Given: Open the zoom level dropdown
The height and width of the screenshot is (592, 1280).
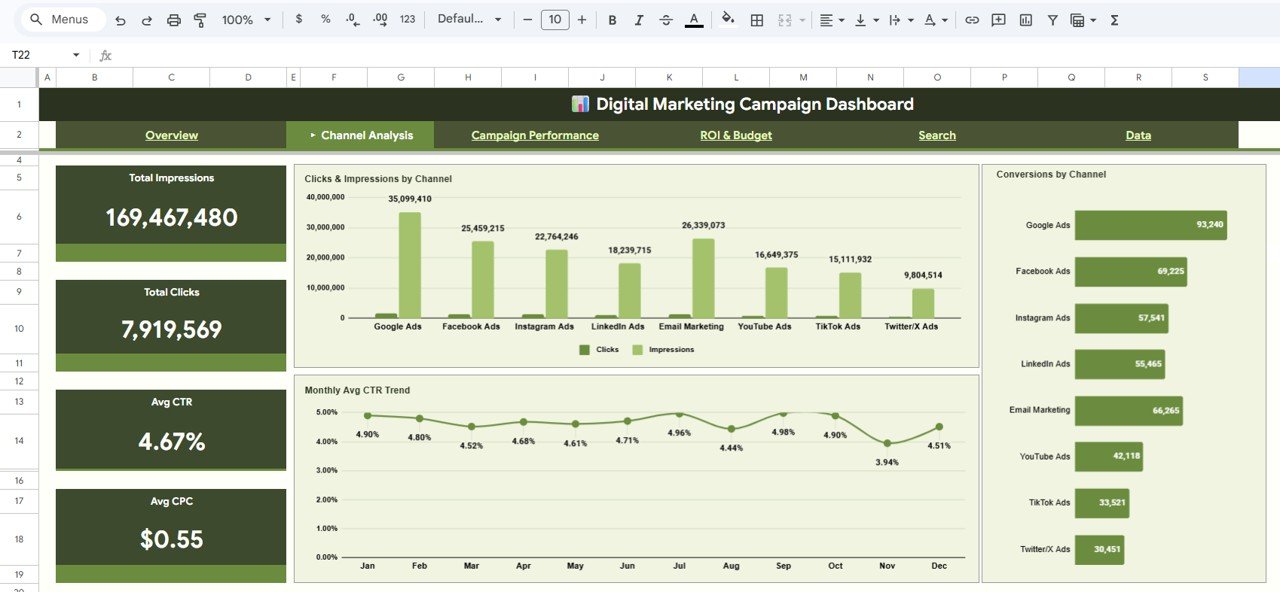Looking at the screenshot, I should (x=245, y=19).
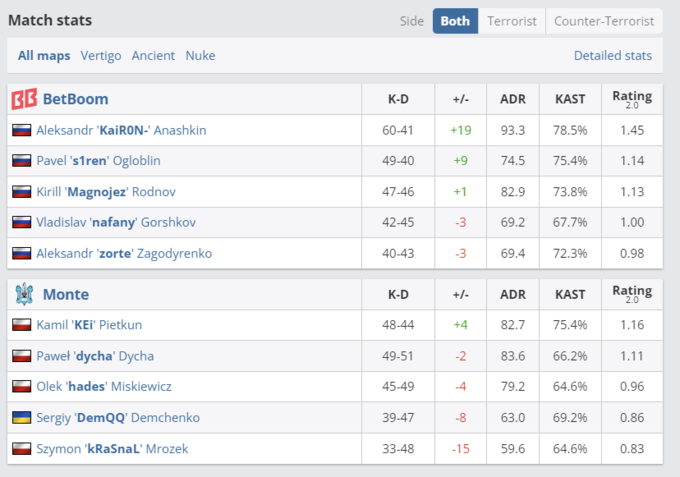Click the flag icon beside Magnojez

point(21,192)
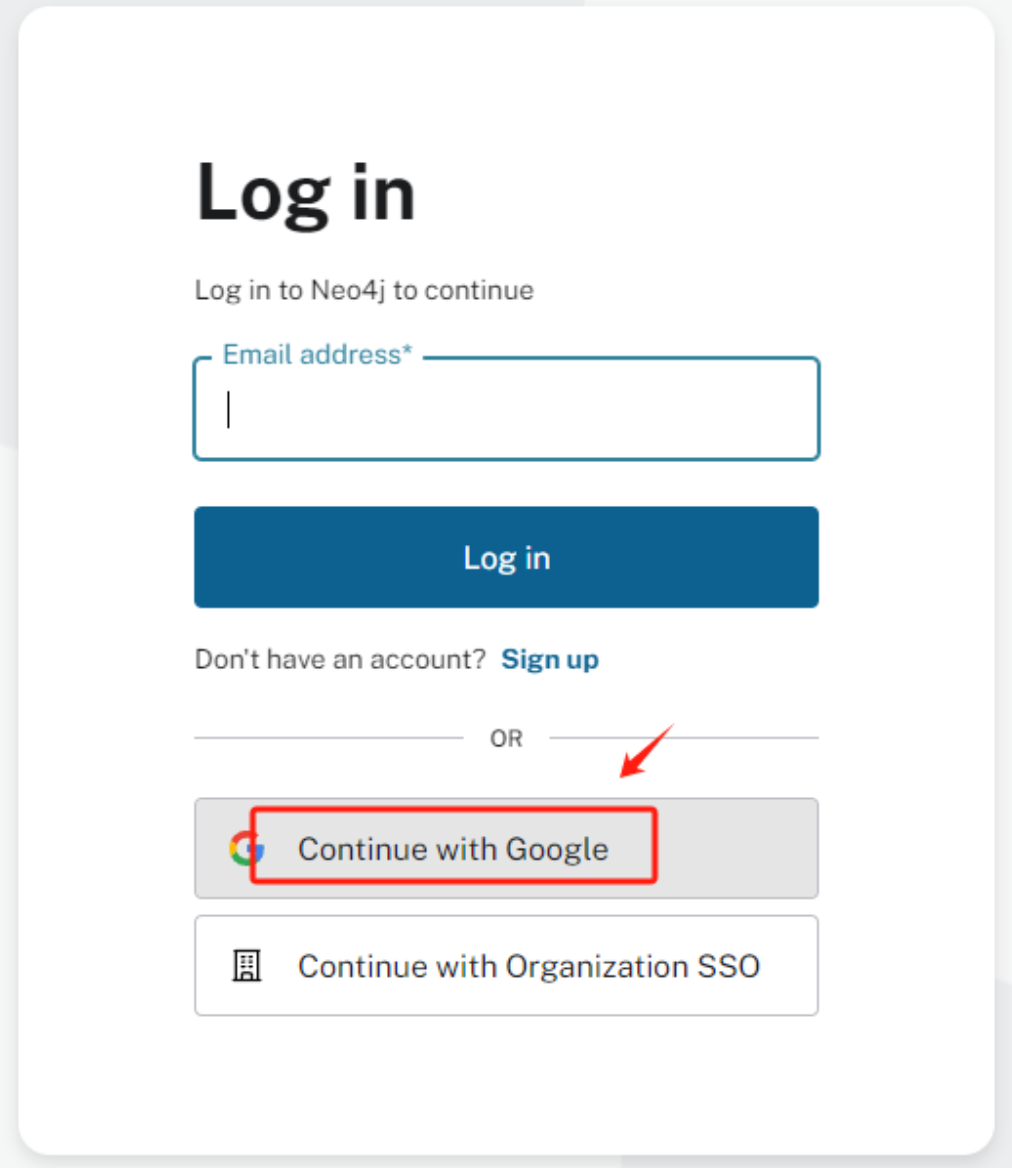Click the office building icon beside SSO

point(246,966)
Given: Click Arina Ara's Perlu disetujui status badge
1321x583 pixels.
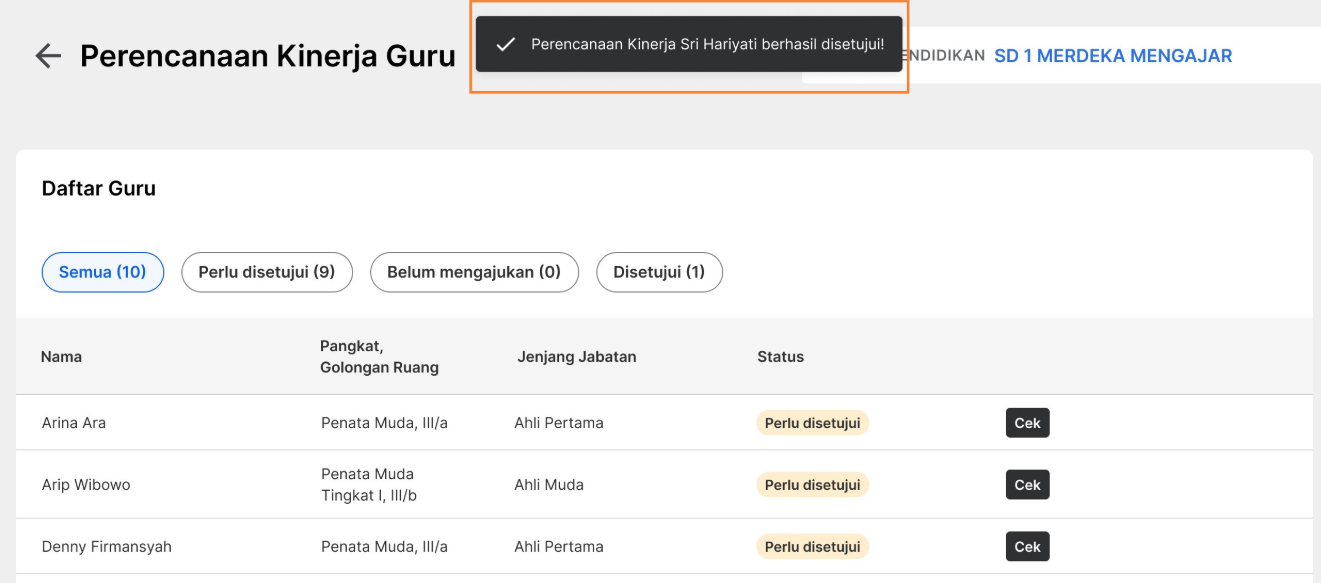Looking at the screenshot, I should pyautogui.click(x=812, y=423).
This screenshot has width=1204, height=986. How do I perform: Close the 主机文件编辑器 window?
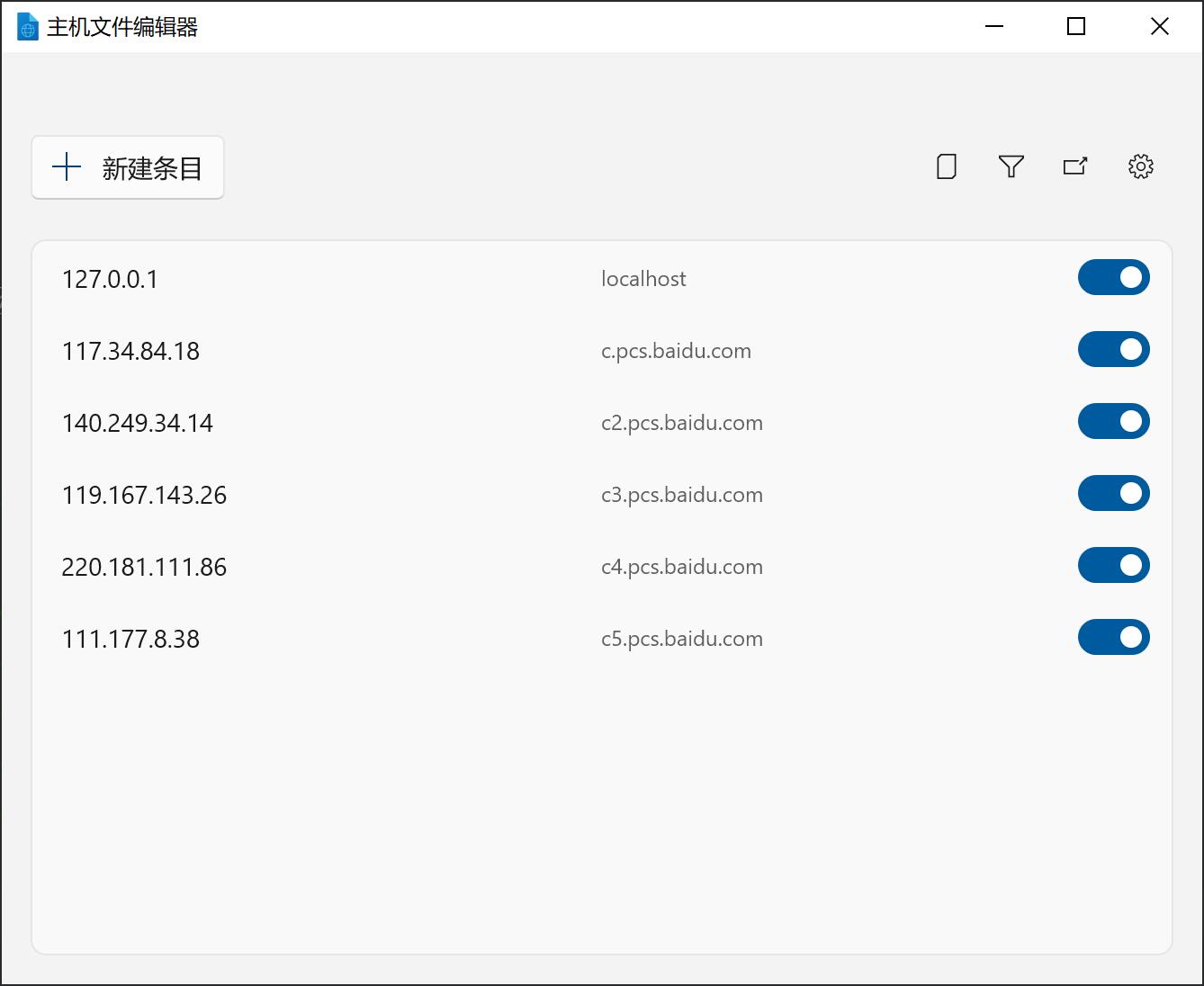[1160, 27]
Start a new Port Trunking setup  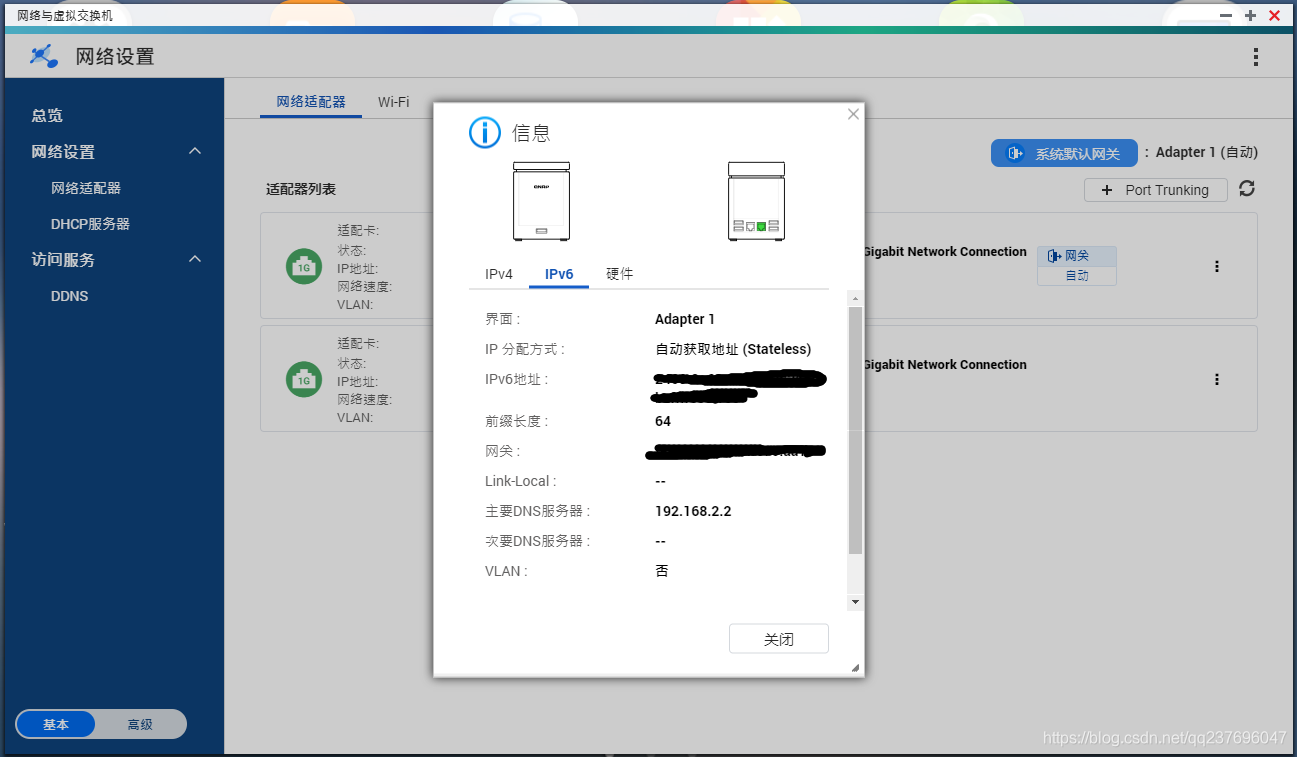click(x=1155, y=189)
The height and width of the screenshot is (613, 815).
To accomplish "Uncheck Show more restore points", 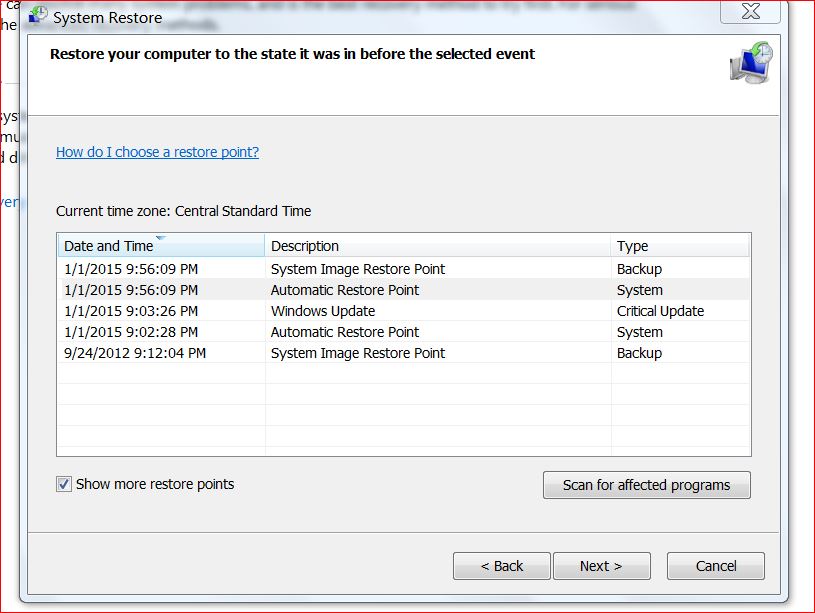I will [65, 484].
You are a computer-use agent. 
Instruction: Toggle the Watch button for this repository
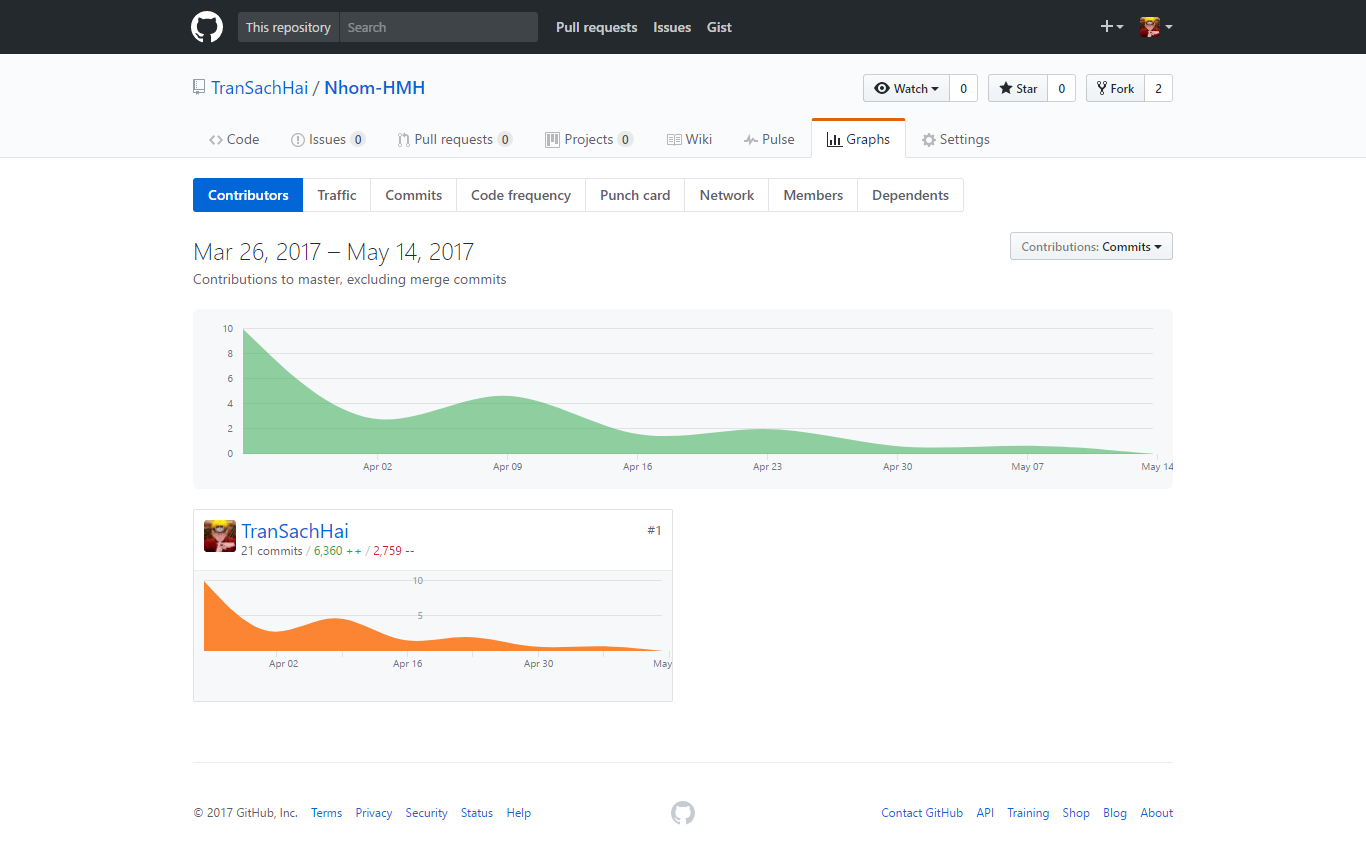[x=906, y=89]
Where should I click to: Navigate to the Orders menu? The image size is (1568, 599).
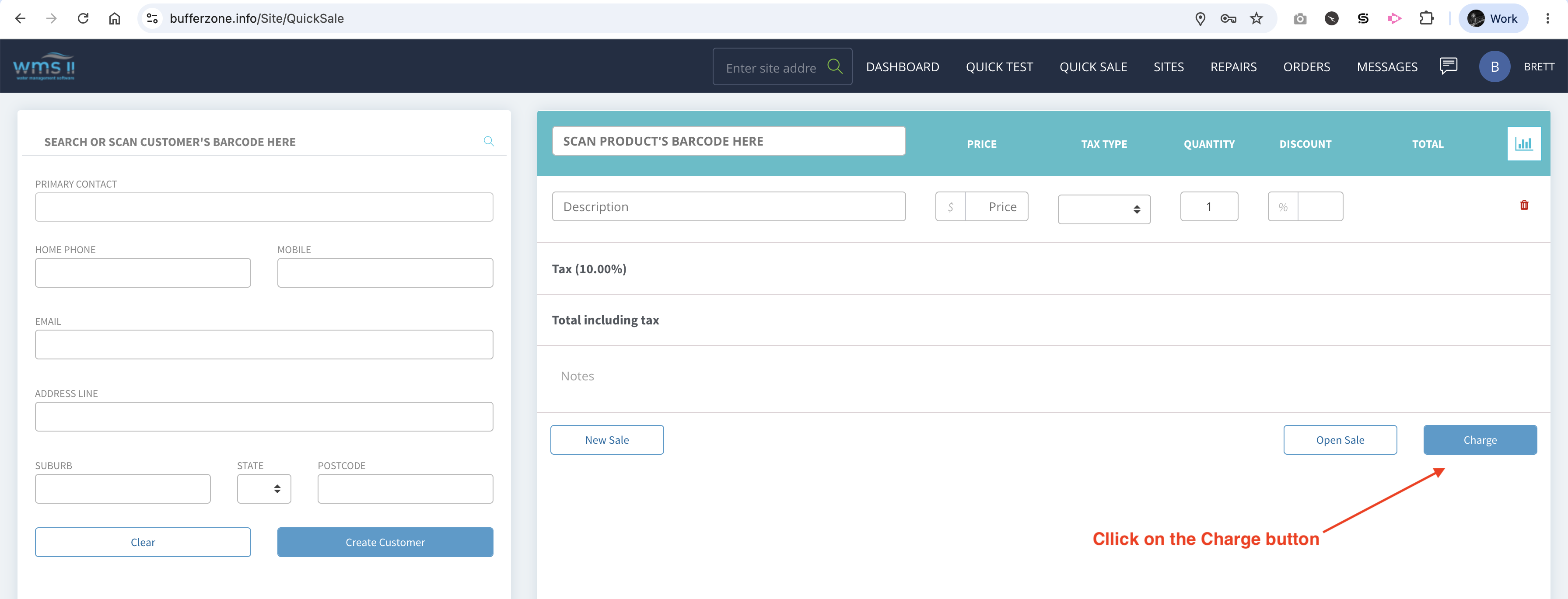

-.-.-

> [WHAT YOU NEED TO DO] Copy the data again word for word, from the line with "You are a computer-use agent." through the end of the data, including both ends, and leave the pictures out.

> [SOLUTION FOR THIS EXERCISE]
You are a computer-use agent. 
Instruction: Toggle the Watch button for this repository
[x=906, y=89]
Where should I click to: Navigate to the Orders menu? The image size is (1568, 599).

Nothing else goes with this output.